Specifically, students will:
- Learn the theoretical foundations of reinforcement learning (Markov decision processes & dynamic programming).
- Learn the algorithmic foundations of reinforcement learning (temporal difference and Monte-Carlo learning).
- Gain experience in framing low-dimensional problems and implementing solutions using tabular reinforcement learning.
- Learn about the motivation behind deep reinforcement learning and its relevance to high-dimensional applications, such as playing video games, and robotics.
- Discover the state-of-the-art deep reinforcement learning algorithms such as Deep Q Networks (DQN), Proximal Policy Optimisation (PPO), and Soft Actor Critic (SAC).
- Implement and experiment with a range of different deep reinforcement learning algorithms in Python and PyTorch, and learn how to visualise and evaluate their performance.
Upon completion of this module, students should be able to:
- Describe the core principles of autonomous systems learning.
- Calculate mathematical solutions to problems using reinforcement learning theory.
- Compare and contrast a range of reinforcement learning approaches.
- Propose solutions to decision making problems using knowledge of the state-of-the-art.
- Translate mathematical concepts into software to solve practical problems using Python and PyTorch.
- Evaluate the performance of a range of methods and propose appropriate improvements.
- Prepare clear visualisations of complex data to assist with evaluation.
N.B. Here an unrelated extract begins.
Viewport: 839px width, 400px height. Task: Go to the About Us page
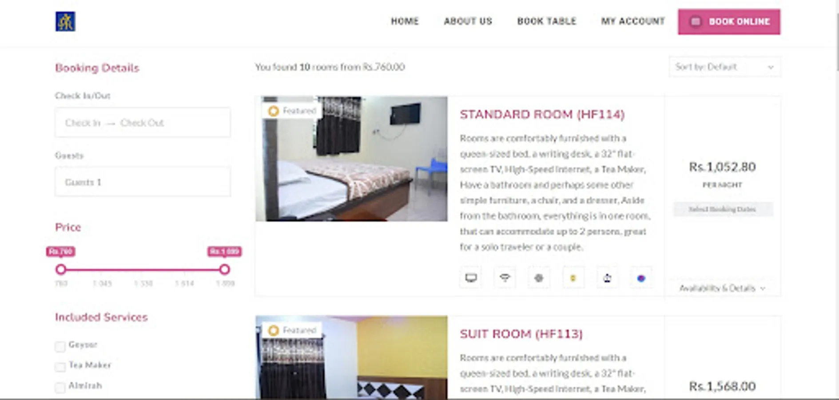click(x=468, y=21)
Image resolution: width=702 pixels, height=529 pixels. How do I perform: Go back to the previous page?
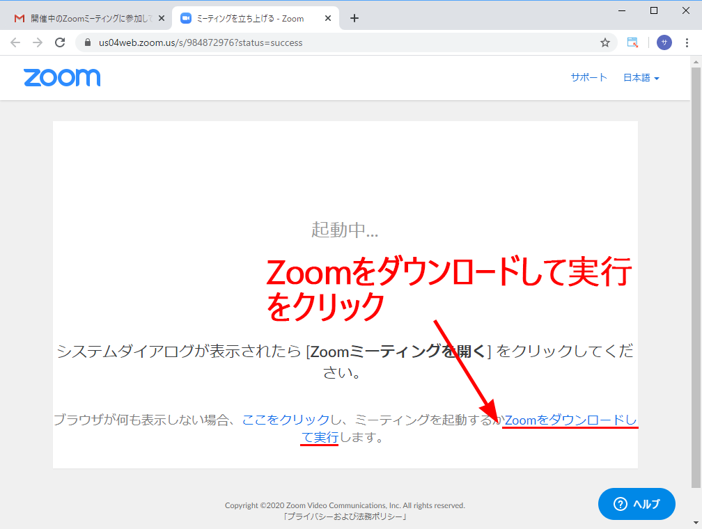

The first half of the course will include:
- Introduction to Reinforcement Learning and its Mathematical Foundations
- The Markov Decision Process Framework
- Markov Reward Processes
- The Policy
- Markov Decision Processes
- Dynamic Programming
- Model-Free Learning & Control
- Monte-Carlo Learning
- Temporal Difference Learning
The second half of the course will include:
- Motivation for function approximation:
- High-dimensional state and action spaces
- Continuous state and action spaces
- Deep Q-learning:
- Q update through back propagation
- Experience replay buffer
- Target and Q networks
- Policy gradients:
- The REINFORCE algorithm
- Policy update through back propagation
- Proximal Policy Optimisation
- Advanced topics:
- Soft Actor Critic
- Learning from demonstration
- Model-based reinforcement learning
>> COMP70015 Mathematics for Machine Learning
Year 4 - MEng Mathematics and Computer Science
Year 4 - MEng Mathematics and Computer Science (Computational Statistics)
Year 4 - MEng Mathematics and Computer Science (Pure Maths and Computational Logic)
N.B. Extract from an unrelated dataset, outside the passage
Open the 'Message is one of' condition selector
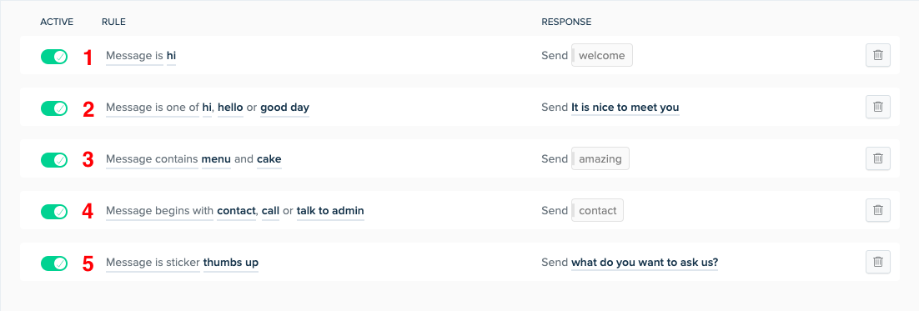Screen dimensions: 919x311 (153, 108)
Year 5 - M.Sc Artificial Intelligence
7 weeks of lectures and labs divided into two halves. The first half will focus on the underpinning theory to reinforcement learning and the second half will focus on applications with deep reinforcement learning. Each half will have one coursework. Each half will consist of both lectures and computer lab sessions.
The courseworks and exams are structured to cover three different core skills: theory, implementation, and evaluation. Coursework 1 assesses fundamental theory and mathematical solutions. Coursework 2 assesses practical application through implementation and evaluation. The exam covers both theory and evaluation.
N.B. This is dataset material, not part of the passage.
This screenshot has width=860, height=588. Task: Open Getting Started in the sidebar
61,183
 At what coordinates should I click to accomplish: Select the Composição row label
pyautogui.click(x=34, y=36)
Reinforcement learning has a strong practical element and is best appreciated through implementation and evaluation. True understanding of the meaning behind the various theoretical concepts is only realised through hands-on experience and observing the effects of various design choices. As such, the coursework will have a high level of involvement and will contribute 50% towards the overall grade.
The first coursework will focus on mathematical and theoretical understanding of the foundations of reinforcement learning. The coursework will encompass translating real-world problems into mathematical formulations in the reinforcement learning framework, as well as the solution “by hand” of simple Markov Decision Processes enabling students to evaluate their understanding of the theory. The coursework will be solvable on pen-and-paper and are complemented by lab practical where students can develop code to solve the problems.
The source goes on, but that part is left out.